__AIM OF THE EXERCISE__.
Lines with the word "computer" in them must be copied from the records below.

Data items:
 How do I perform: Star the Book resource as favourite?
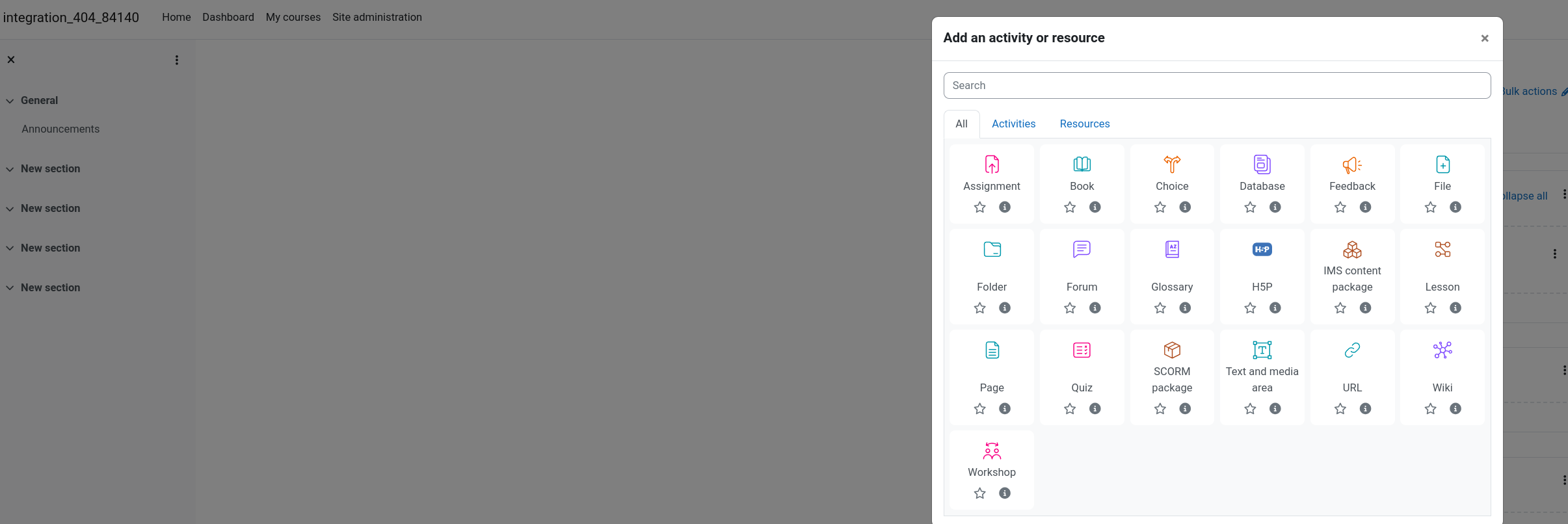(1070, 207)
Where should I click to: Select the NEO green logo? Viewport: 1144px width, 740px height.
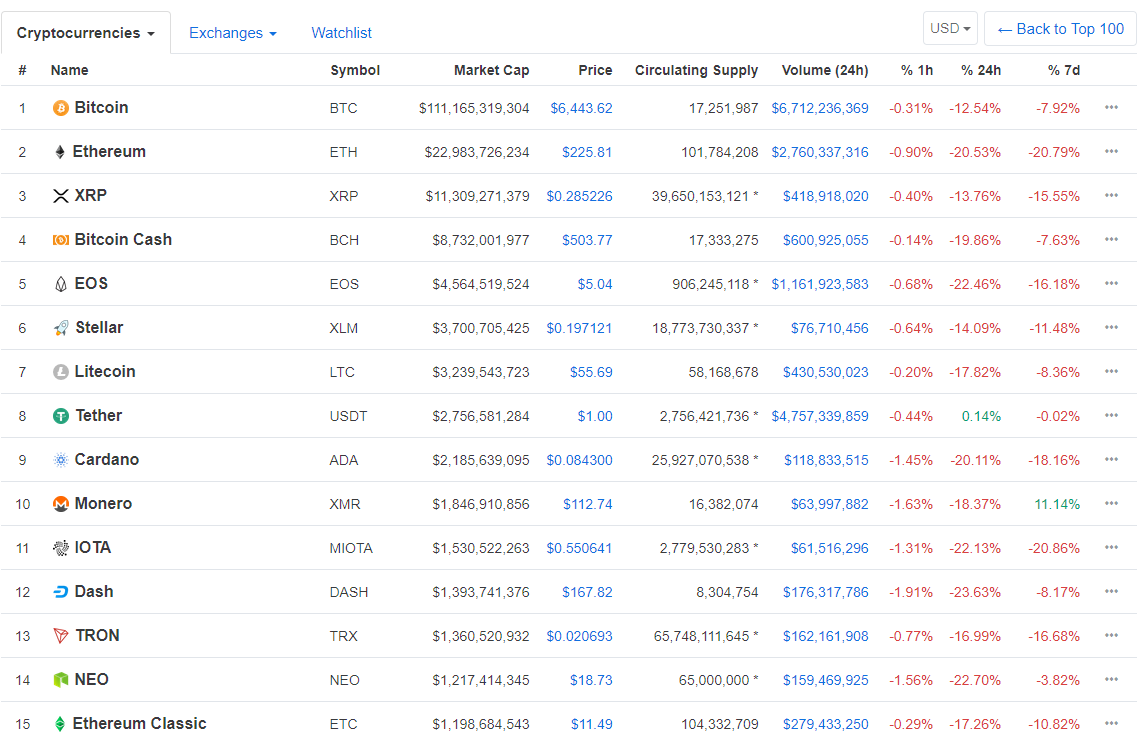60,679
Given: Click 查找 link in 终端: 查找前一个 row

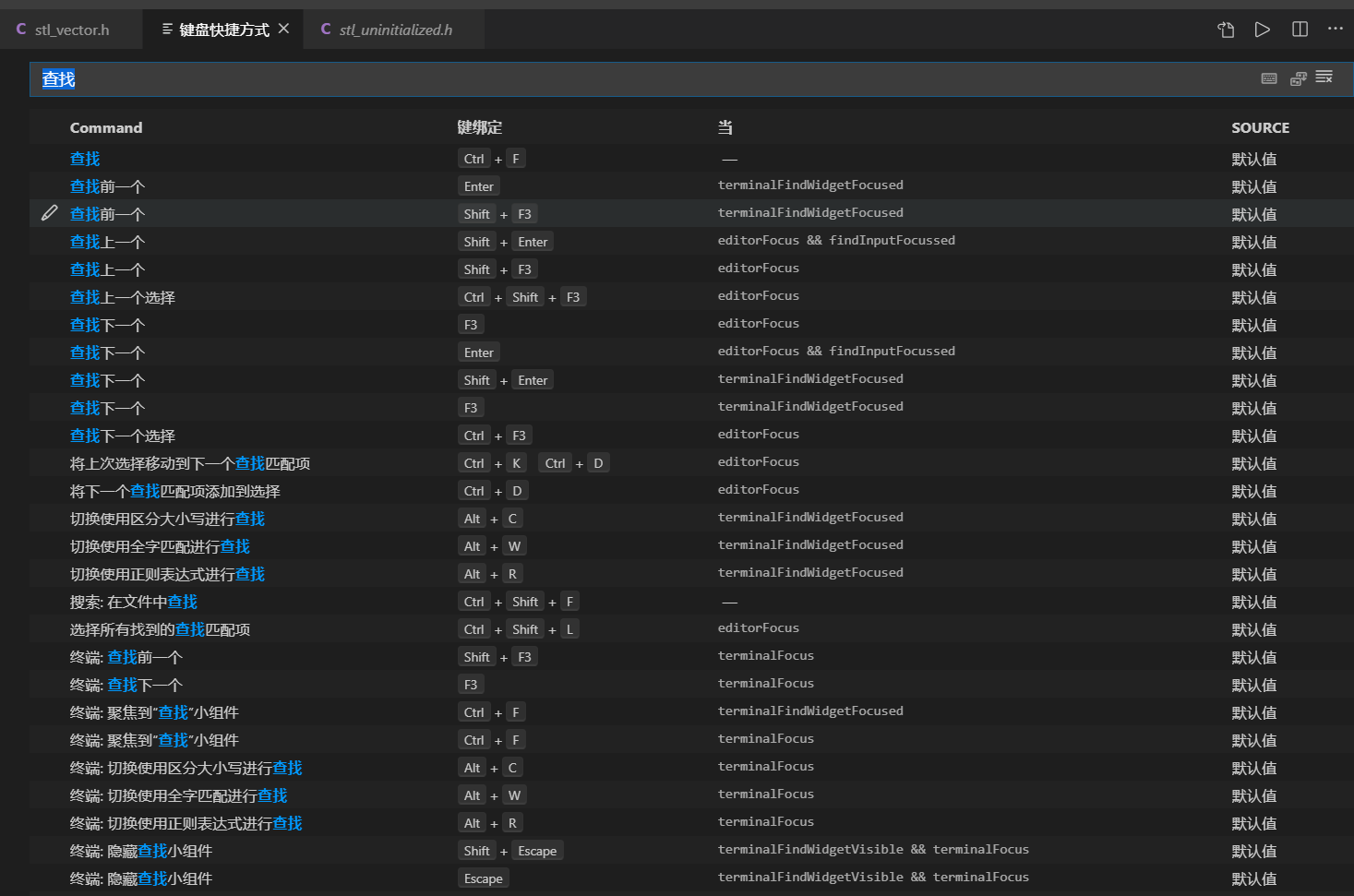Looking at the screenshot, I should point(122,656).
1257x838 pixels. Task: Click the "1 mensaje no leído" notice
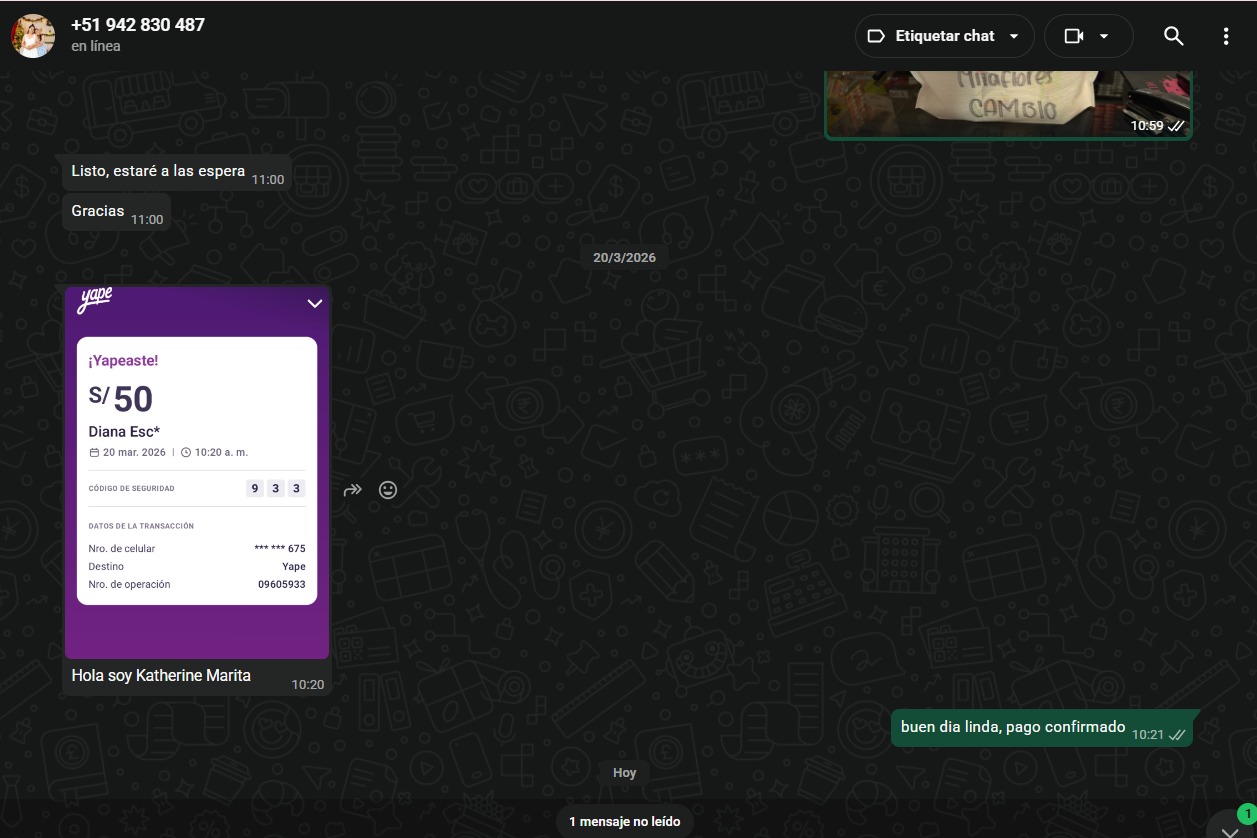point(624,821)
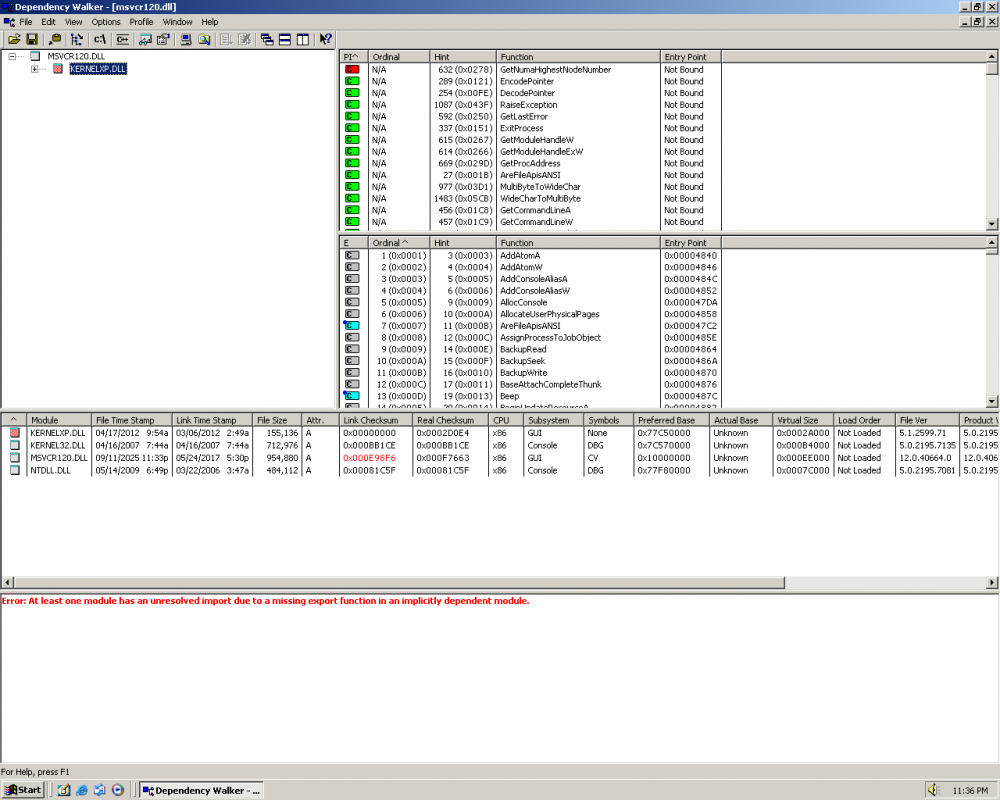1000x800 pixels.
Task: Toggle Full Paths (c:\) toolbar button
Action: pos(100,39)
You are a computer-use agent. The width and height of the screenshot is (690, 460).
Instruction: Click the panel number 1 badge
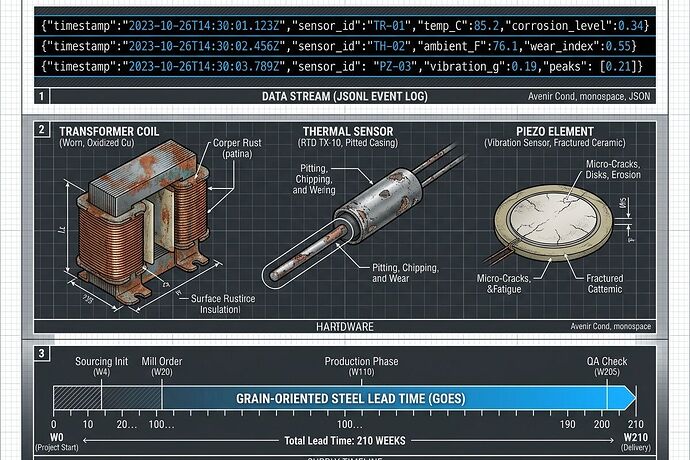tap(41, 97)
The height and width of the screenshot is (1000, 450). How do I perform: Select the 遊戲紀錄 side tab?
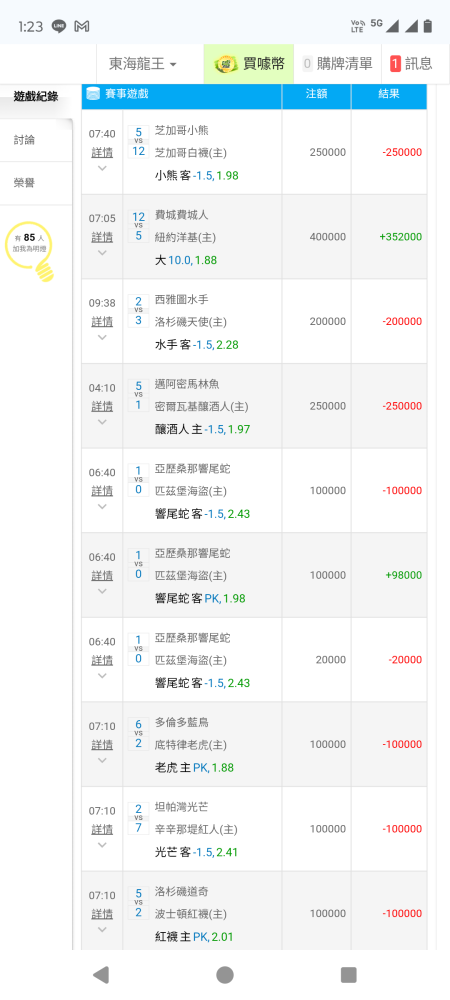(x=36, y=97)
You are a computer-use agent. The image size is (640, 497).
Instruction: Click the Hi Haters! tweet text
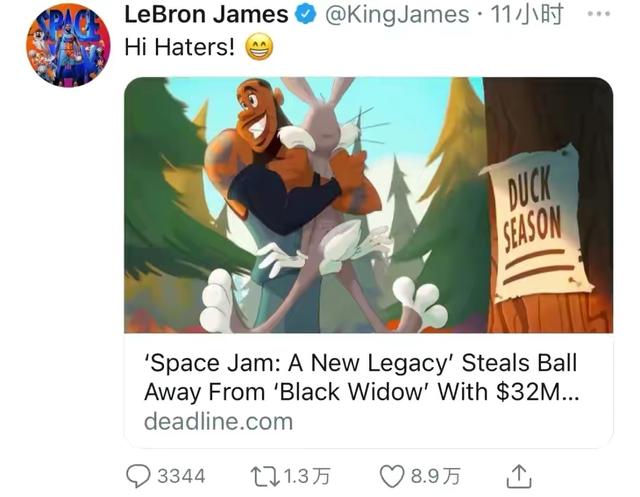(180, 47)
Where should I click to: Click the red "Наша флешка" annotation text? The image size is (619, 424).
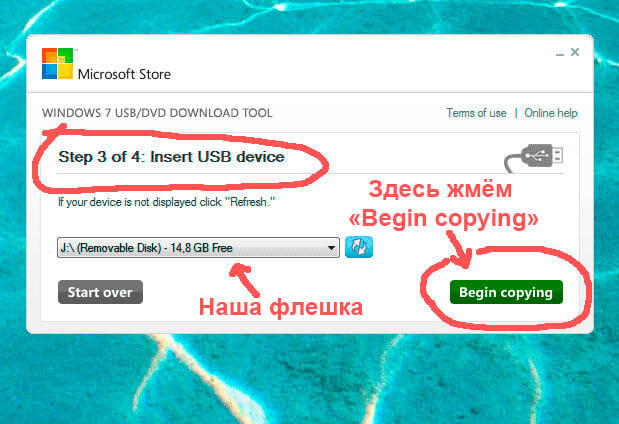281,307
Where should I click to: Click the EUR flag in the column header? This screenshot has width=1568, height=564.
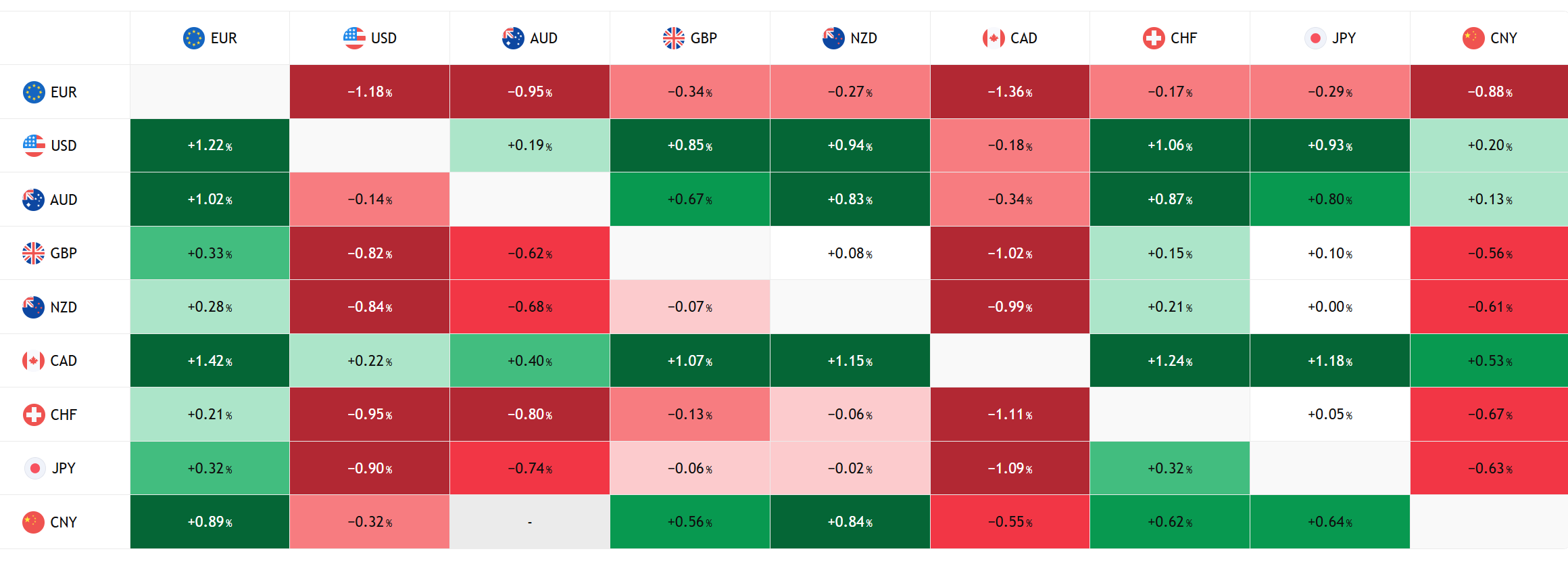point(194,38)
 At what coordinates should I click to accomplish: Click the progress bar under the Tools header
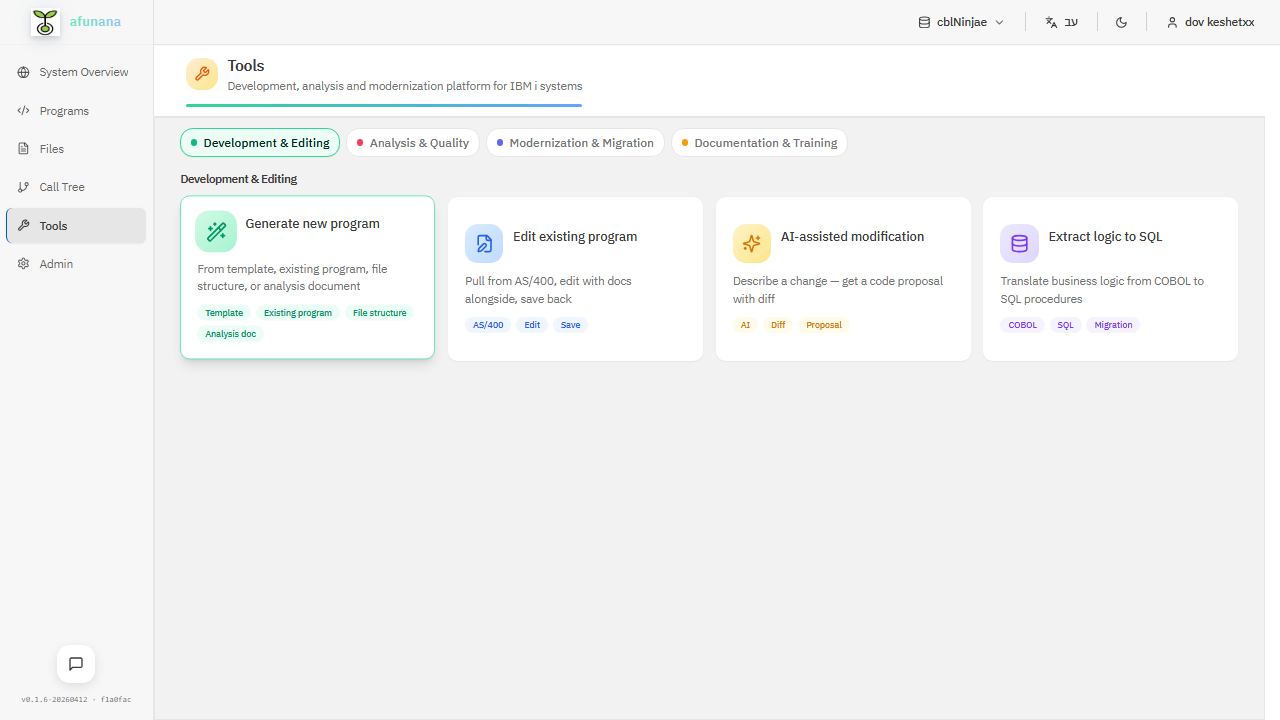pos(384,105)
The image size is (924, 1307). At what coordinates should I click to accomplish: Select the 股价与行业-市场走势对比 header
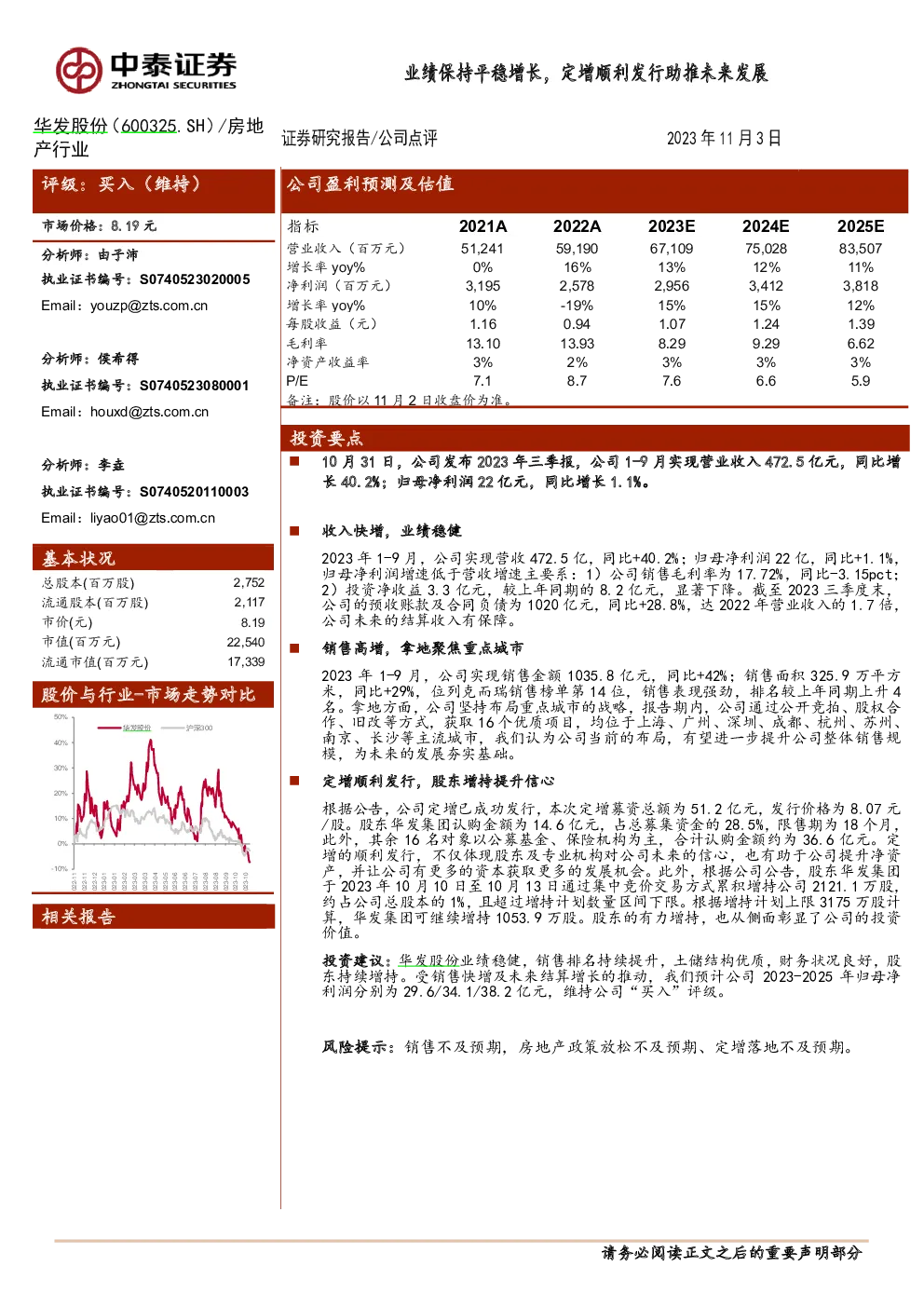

__EXERCISE OUTPUT__.
You are a computer-use agent. The width and height of the screenshot is (690, 460).
You are a computer-use agent. The image size is (640, 497).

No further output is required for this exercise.